O primeiro dia da FEXPO 2026, tradicionalmente reservado às apresentações de artistas evangélicos, foi marcado por um público bastante reduzido. Apesar da presença de várias atrações da música gospel, cálculos não oficiais indicam que menos de mil pessoas compareceram ao Parque de Exposições.Quando o número é comparado à quantidade de igrejas existentes em Além Paraíba e à expressiva parcela da população que se declara evangélica — estimada em mais de 40% dos moradores —, torna-se inevitável reconhecer que a noite gospel da FEXPO não alcançou o resultado esperado.
Não se trata, porém, de um fato isolado. Nos anos anteriores, o cenário foi semelhante. Independentemente do artista contratado ou da programação apresentada, a grande maioria dos evangélicos não comparece ao evento. Também chamou a atenção a ausência significativa de pastores, dirigentes de igrejas e outras lideranças religiosas. Essa falta de participação demonstra que a realização da noite gospel não parece ser construída a partir de um envolvimento efetivo com as próprias comunidades às quais a programação é destinada.

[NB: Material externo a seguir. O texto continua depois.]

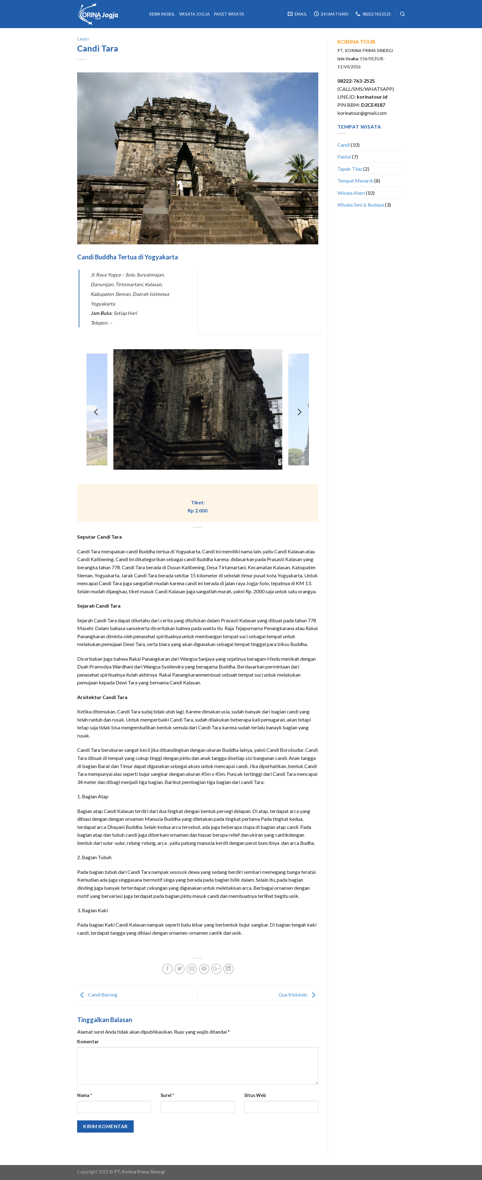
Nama (84, 1095)
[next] (299, 412)
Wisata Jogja (194, 14)
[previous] (96, 412)
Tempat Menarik (355, 181)
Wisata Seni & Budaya (360, 205)
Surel (167, 1095)
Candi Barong (97, 994)
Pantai (344, 156)
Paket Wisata (229, 14)
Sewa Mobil (162, 14)
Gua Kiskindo (298, 994)
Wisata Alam (351, 193)
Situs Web (255, 1095)
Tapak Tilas (349, 169)
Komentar (88, 1041)
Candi (83, 39)
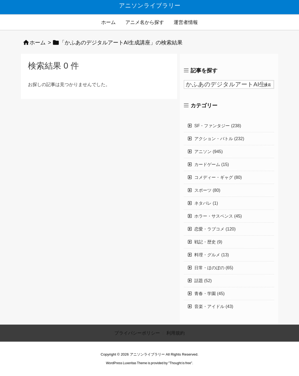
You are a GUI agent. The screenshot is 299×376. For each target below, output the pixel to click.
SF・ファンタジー (217, 125)
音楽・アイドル (213, 306)
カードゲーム (211, 164)
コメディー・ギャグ (218, 177)
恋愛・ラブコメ (215, 229)
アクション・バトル (219, 138)
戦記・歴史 (208, 242)
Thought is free (180, 363)
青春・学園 (209, 293)
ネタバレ (206, 203)
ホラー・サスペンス (218, 216)
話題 (203, 280)
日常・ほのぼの (213, 267)
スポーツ (207, 190)
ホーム (38, 42)
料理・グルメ (211, 255)
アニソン (208, 151)
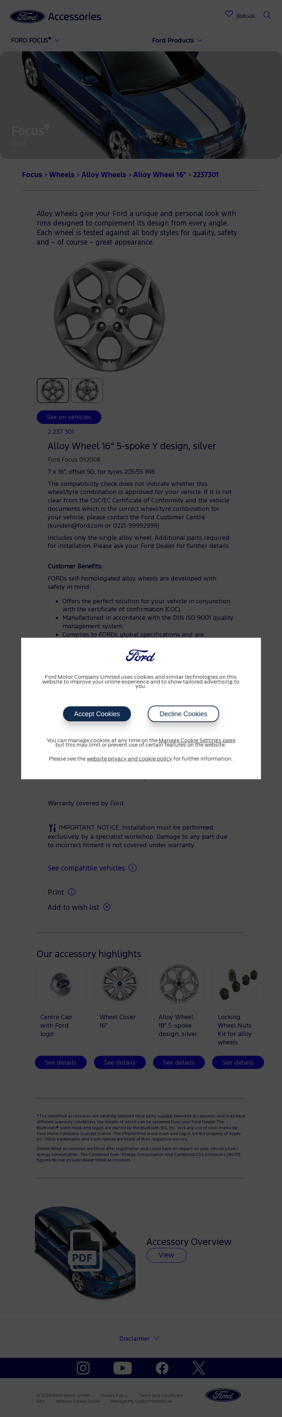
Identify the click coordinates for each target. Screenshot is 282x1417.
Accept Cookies (97, 714)
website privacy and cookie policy (129, 759)
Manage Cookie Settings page (197, 740)
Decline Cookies (183, 714)
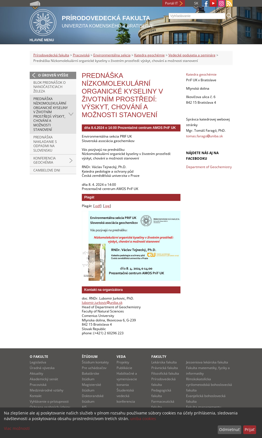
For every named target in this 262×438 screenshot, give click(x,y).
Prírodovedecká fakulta (51, 55)
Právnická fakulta (164, 367)
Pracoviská (81, 55)
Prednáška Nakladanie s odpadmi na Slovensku (45, 144)
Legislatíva (38, 362)
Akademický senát (44, 379)
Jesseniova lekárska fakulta (207, 362)
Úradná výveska (42, 367)
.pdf (97, 205)
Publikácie (124, 367)
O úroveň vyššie (53, 75)
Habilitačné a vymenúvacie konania (127, 379)
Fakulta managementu (203, 407)
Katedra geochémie (149, 55)
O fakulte (39, 356)
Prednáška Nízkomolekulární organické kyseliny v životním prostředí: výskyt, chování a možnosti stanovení (50, 114)
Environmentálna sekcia (112, 55)
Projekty (123, 362)
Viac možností (17, 428)
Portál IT (171, 3)
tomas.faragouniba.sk (204, 136)
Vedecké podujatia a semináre (191, 55)
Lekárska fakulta (164, 362)
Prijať (249, 429)
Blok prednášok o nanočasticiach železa (49, 87)
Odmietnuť (229, 429)
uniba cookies (143, 418)
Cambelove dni (46, 170)
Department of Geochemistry (209, 166)
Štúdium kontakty (95, 362)
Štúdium (90, 356)
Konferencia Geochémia (44, 160)
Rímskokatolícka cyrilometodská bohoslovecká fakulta (209, 385)
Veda (121, 356)
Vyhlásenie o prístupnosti (49, 401)
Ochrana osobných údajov (50, 407)
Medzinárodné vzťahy (46, 390)
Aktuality (36, 373)
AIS (84, 407)
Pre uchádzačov (94, 367)
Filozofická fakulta (165, 373)
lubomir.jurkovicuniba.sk (102, 302)
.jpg (107, 205)
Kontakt (35, 395)
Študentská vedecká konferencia (126, 396)
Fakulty (158, 356)
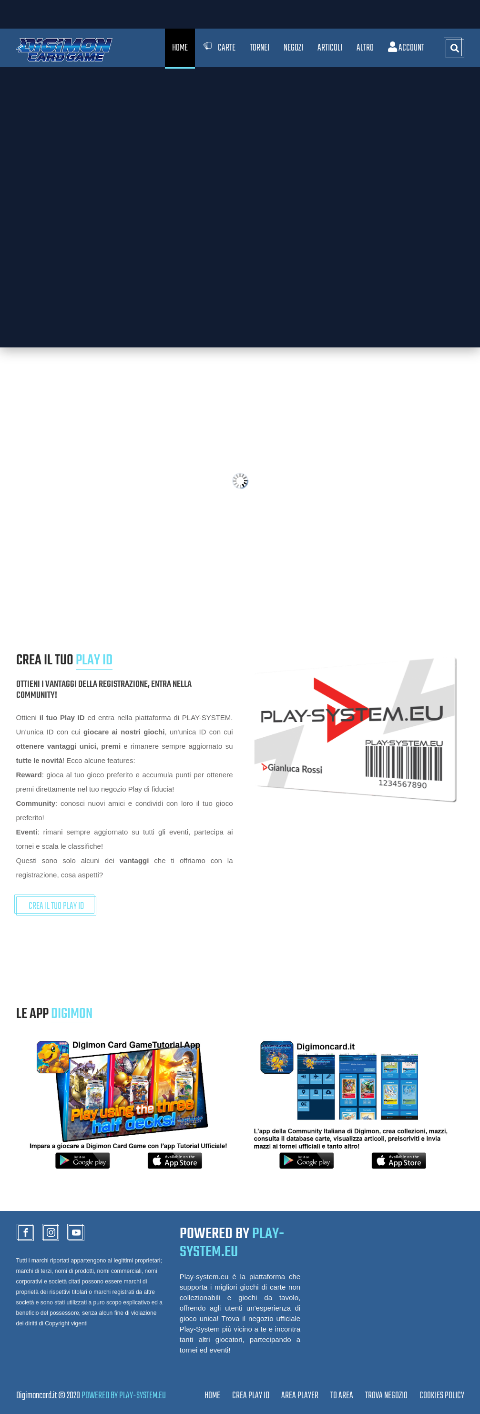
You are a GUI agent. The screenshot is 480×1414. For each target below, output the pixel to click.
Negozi (293, 48)
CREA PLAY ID (250, 1396)
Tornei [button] (259, 48)
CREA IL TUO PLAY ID (56, 906)
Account (406, 48)
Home (180, 48)
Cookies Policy (441, 1396)
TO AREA (341, 1396)
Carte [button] (218, 48)
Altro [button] (365, 48)
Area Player (299, 1396)
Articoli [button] (329, 48)
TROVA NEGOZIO (386, 1396)
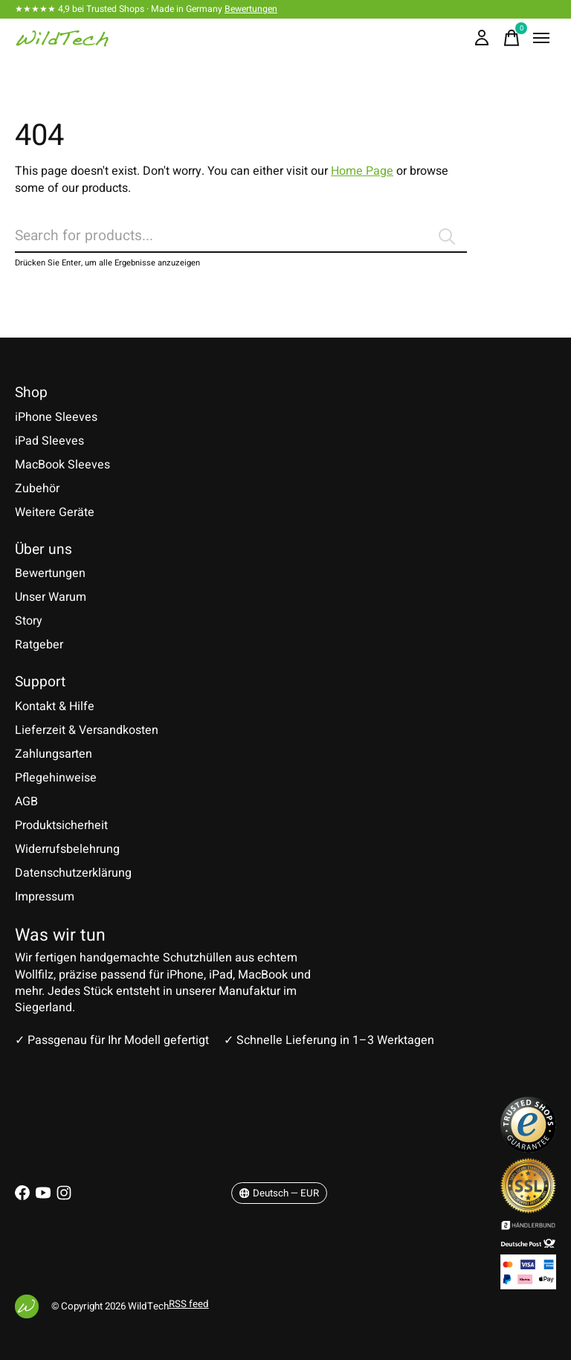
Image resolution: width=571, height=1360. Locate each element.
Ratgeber (39, 645)
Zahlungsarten (53, 754)
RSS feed (189, 1304)
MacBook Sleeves (62, 465)
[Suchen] (241, 236)
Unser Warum (50, 597)
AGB (26, 801)
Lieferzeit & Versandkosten (86, 730)
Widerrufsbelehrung (67, 849)
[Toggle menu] (541, 38)
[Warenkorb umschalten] (511, 38)
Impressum (44, 897)
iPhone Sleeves (56, 417)
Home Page (362, 171)
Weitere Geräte (54, 512)
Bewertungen (251, 9)
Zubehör (37, 488)
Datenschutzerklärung (73, 873)
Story (28, 621)
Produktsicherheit (61, 825)
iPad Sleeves (49, 441)
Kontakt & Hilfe (54, 706)
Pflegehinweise (56, 778)
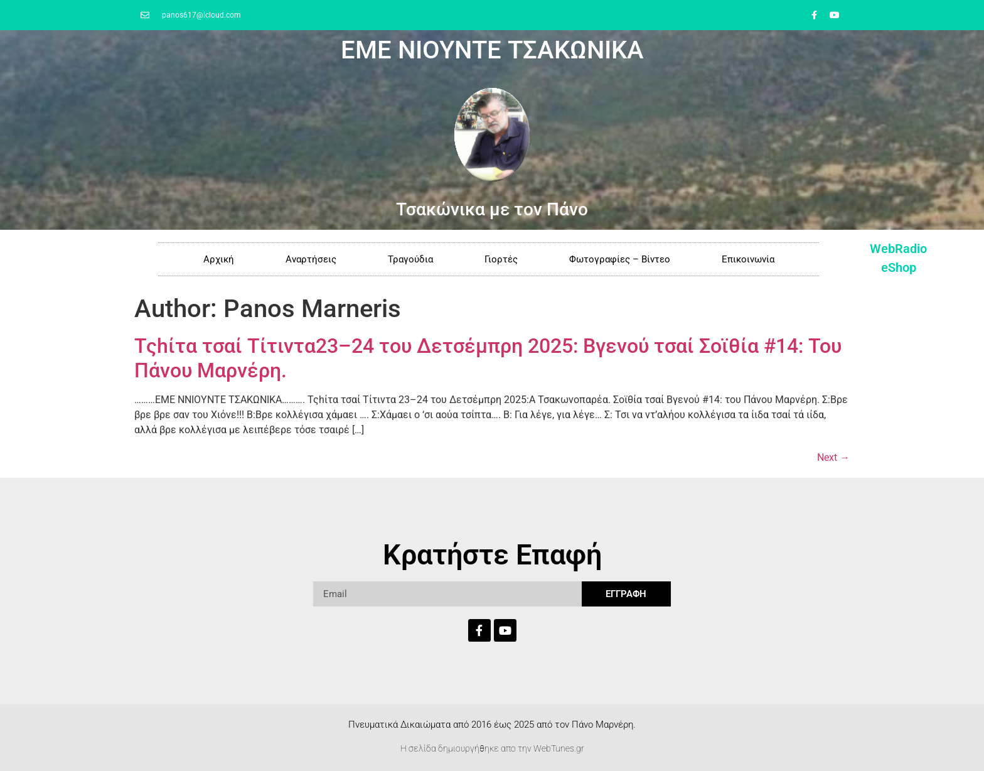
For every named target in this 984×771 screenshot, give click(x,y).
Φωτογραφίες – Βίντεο (619, 259)
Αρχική (218, 259)
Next (833, 457)
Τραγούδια (410, 259)
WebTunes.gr (558, 748)
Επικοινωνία (748, 259)
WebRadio (898, 248)
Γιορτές (501, 259)
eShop (898, 267)
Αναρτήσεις (311, 259)
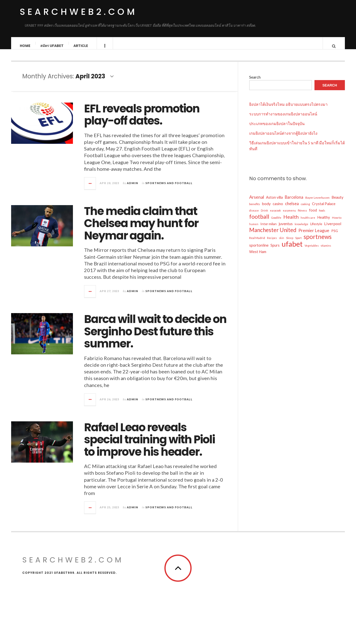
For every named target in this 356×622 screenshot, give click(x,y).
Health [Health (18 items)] (291, 222)
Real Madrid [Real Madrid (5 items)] (257, 243)
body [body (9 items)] (266, 208)
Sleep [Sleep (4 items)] (289, 242)
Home (25, 45)
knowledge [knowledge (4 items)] (301, 229)
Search (255, 82)
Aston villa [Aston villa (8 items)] (274, 202)
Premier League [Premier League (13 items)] (313, 235)
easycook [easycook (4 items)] (275, 215)
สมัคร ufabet (52, 45)
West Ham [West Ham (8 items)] (257, 256)
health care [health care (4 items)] (308, 222)
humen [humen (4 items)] (253, 229)
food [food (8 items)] (313, 215)
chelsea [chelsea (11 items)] (292, 208)
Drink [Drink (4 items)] (264, 215)
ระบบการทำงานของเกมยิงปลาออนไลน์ (283, 118)
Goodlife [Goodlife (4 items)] (276, 222)
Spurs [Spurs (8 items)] (275, 250)
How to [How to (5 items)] (336, 222)
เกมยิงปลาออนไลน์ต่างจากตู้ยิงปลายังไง (283, 138)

Diante dessa realidade, é necessário repensar a manutenção de uma quarta-feira da FEXPO dedicada exclusivamente à música gospel. Persistir em um formato que, ano após ano, apresenta baixa adesão pode significar desperdício de estrutura, recursos e oportunidades. A discussão se torna ainda mais importante por envolver dinheiro público. Em um Estado laico, a utilização de recursos dos cofres municipais para o custeio de apresentações de caráter religioso desperta questionamentos e exige transparência, justificativa de interesse público e tratamento igualitário entre os diferentes segmentos da sociedade.
Muitos cidadãos entendem que o poder público não deveria custear shows direcionados a uma religião específica. Outros consideram possível o apoio institucional, desde que a iniciativa tenha caráter cultural, comunitário e seja conduzida de maneira democrática, sem favorecimentos. Talvez o momento não seja de simplesmente acabar com a programação, mas de ouvir aqueles que deveriam ser os seus principais participantes. A Prefeitura poderia promover uma grande reunião com pastores, dirigentes, músicos, representantes das igrejas e lideranças evangélicas para avaliar o que realmente desperta o interesse desse público.
Uma alternativa seria substituir a quarta-feira esvaziada da FEXPO pela realização de uma grande festa religiosa anual, organizada pelas próprias comunidades evangélicas e apoiada institucionalmente pelo Município. O evento poderia seguir os moldes de celebrações tradicionais do passado, como a antiga Festa do Milho ou a Festa de Maio, reunindo apresentações musicais, atividades culturais, ações sociais, espaços para as famílias e participação efetiva das diversas denominações religiosas.
Certamente, uma programação construída em conjunto com as igrejas teria maiores possibilidades de mobilização do que a simples contratação de artistas para uma noite que, na prática, não vem atraindo nem mesmo o público ao qual é destinada.A baixa presença registrada no primeiro dia da FEXPO 2026 deve servir como oportunidade para uma reflexão madura, responsável e sem preconceitos contra qualquer religião.
O que precisa ser discutido é a eficiência do formato adotado, a correta aplicação dos recursos públicos e a real participação da comunidade.Manter uma noite esvaziada apenas por tradição não parece ser a melhor escolha. Dialogar, reorganizar e encontrar uma alternativa capaz de reunir verdadeiramente o público evangélico pode ser mais respeitoso com as igrejas, com os artistas e, principalmente, com o dinheiro do contribuinte.Vale refletir.